Menurut Porter, strategi memiliki tiga prinsip utama. Prinsip pertama adalah adanya ‘positioning’. Strategi perusahaan harus dapat menentukan bagaimana posisi perusahaan tersebut dalam pasar. Yang dimaksud dengan posisi adalah bagaimana konsumen memandang perusahaan tersebut sehingga perusahaan tersebut memiliki kekuatan pada pasar. Positioning perusahaan dalam pasar dapat muncul karena tiga hal, yakni 1) variety based positioning (positioning karena jenis produk yang unik), 2) needs based positioning (positioning karena mengakomodasi berbagai kepentingan suatu segmen konsumen), dan 3) access based positioning (positioning akibat kemudahan konsumen untuk mendapatkan produk sehingga produk semakin diminati).
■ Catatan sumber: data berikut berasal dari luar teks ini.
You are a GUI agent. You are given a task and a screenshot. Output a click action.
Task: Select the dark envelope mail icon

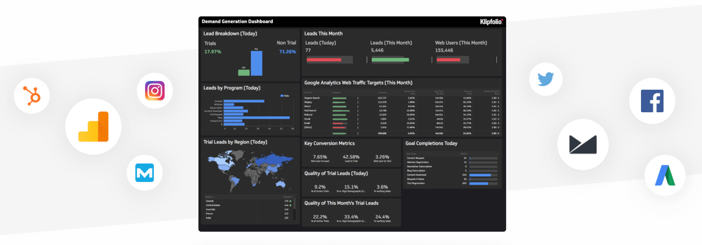tap(583, 144)
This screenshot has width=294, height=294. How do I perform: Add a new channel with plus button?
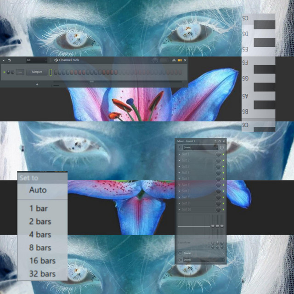click(37, 85)
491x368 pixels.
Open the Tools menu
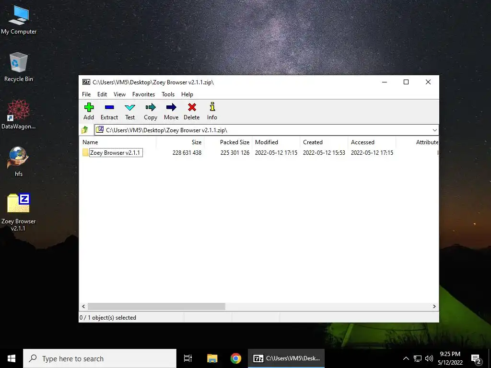(168, 94)
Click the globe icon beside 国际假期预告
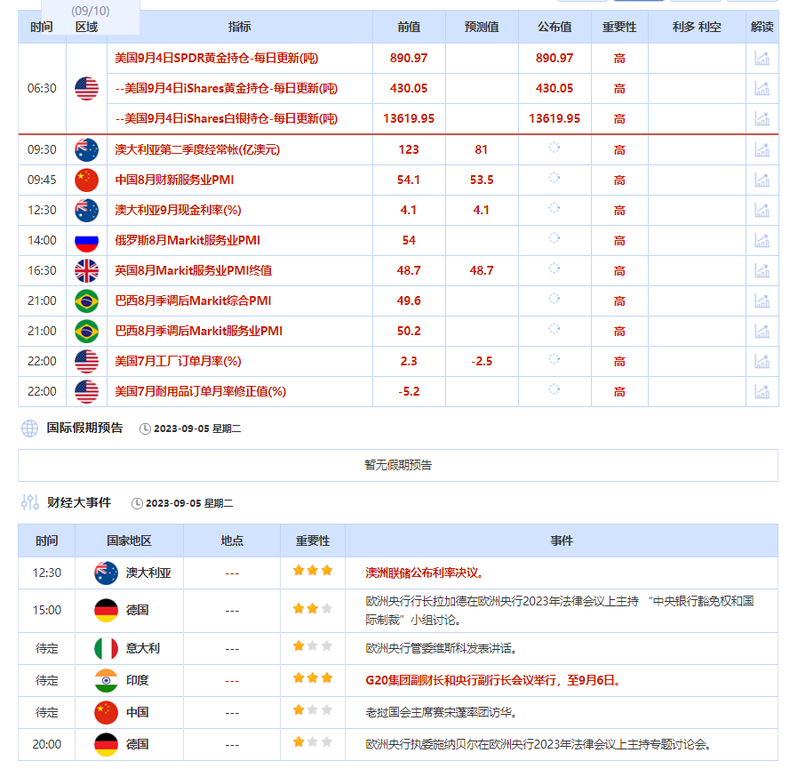This screenshot has width=790, height=769. 30,429
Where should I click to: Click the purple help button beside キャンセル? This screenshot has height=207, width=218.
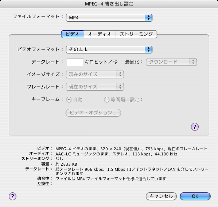[x=13, y=196]
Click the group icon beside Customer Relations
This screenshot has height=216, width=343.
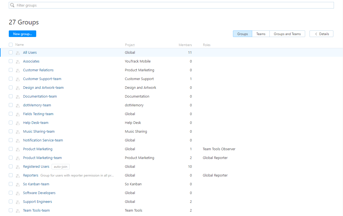18,70
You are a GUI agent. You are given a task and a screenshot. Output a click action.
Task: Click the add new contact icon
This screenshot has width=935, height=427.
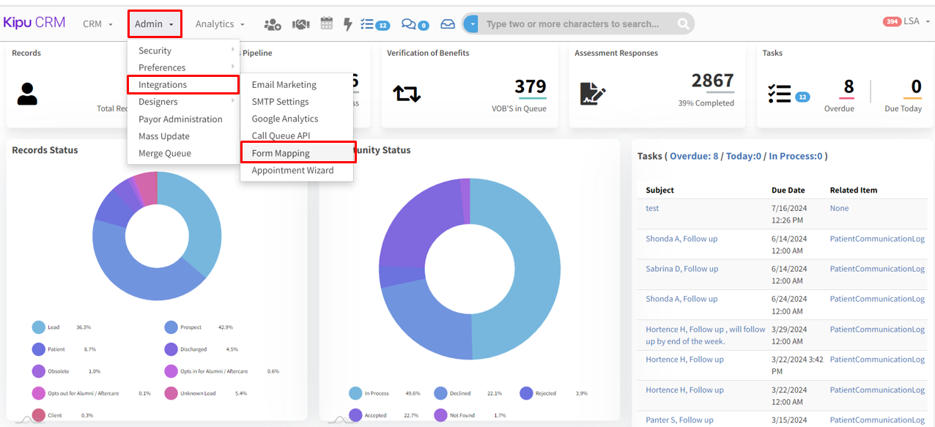(x=272, y=24)
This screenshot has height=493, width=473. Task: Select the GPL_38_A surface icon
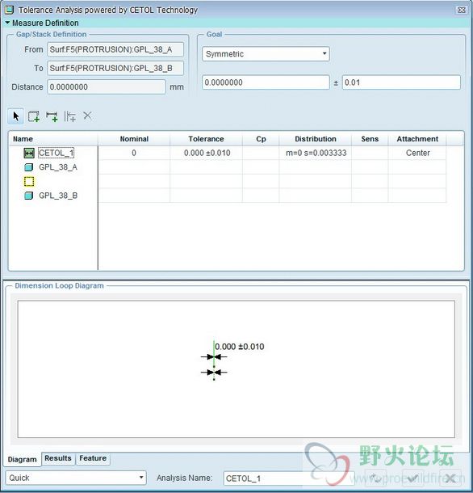pyautogui.click(x=29, y=167)
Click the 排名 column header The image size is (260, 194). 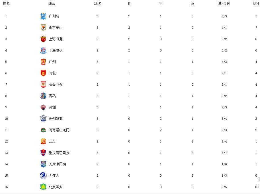6,3
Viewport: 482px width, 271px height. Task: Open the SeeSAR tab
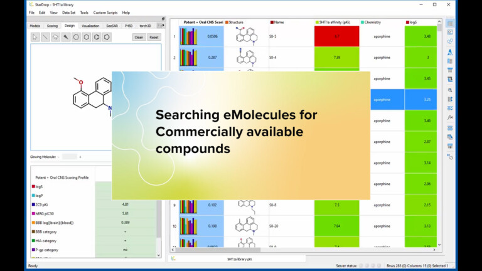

Prinsip berikutnya adalah adanya trade-offs. Setiap strategi pasti memiliki tradeoff. Tradeoff adalah pengorbanan yang harus dilakukan untuk mendapatkan suatu hal lainnya. Misal jika anda diundang untuk traktiran ulang tahun jam 7 malam, sedangkan anda mengikuti les bahasa inggris pada waktu yang sama. Jika anda ingin mengikuti traktiran, berarti anda tidak dapat les bahasa inggris. Les bahasa inggris adalah tradeoff dari keputusan anda untuk mengikuti traktiran. Begitu juga dalam perusahaan. Strategi suatu perusahaan harus mengacu pada visinya. Untuk mencapai visi perusahaan, terkadang jajaran direktur harus membahas langkah apa yang diambil dan tradeoff apa yang dikorbankan. Kesalahan yang biasa terjadi dalam perusahaan adalah ia melupakan jati dirinya. Tidak konsisten dengan strateginya. Perusahaan seringkali mengadopsi business process, teknologi, sistem informasi dan hal – hal lain dari perusahaan lain yang dianggap membawa kesuksesan kepada perusahaan lain tersebut. Padahal belum tentu apa yang dilakukan oleh perusahaan lain tersebut sejalan dengan jati diri perusahaannya. Alhasil, strategi hanya menjadi ‘asal up to date’. Dan perusahaan pun cenderung menjadi perusahaan peniru yang tidak akan memenangi pasar.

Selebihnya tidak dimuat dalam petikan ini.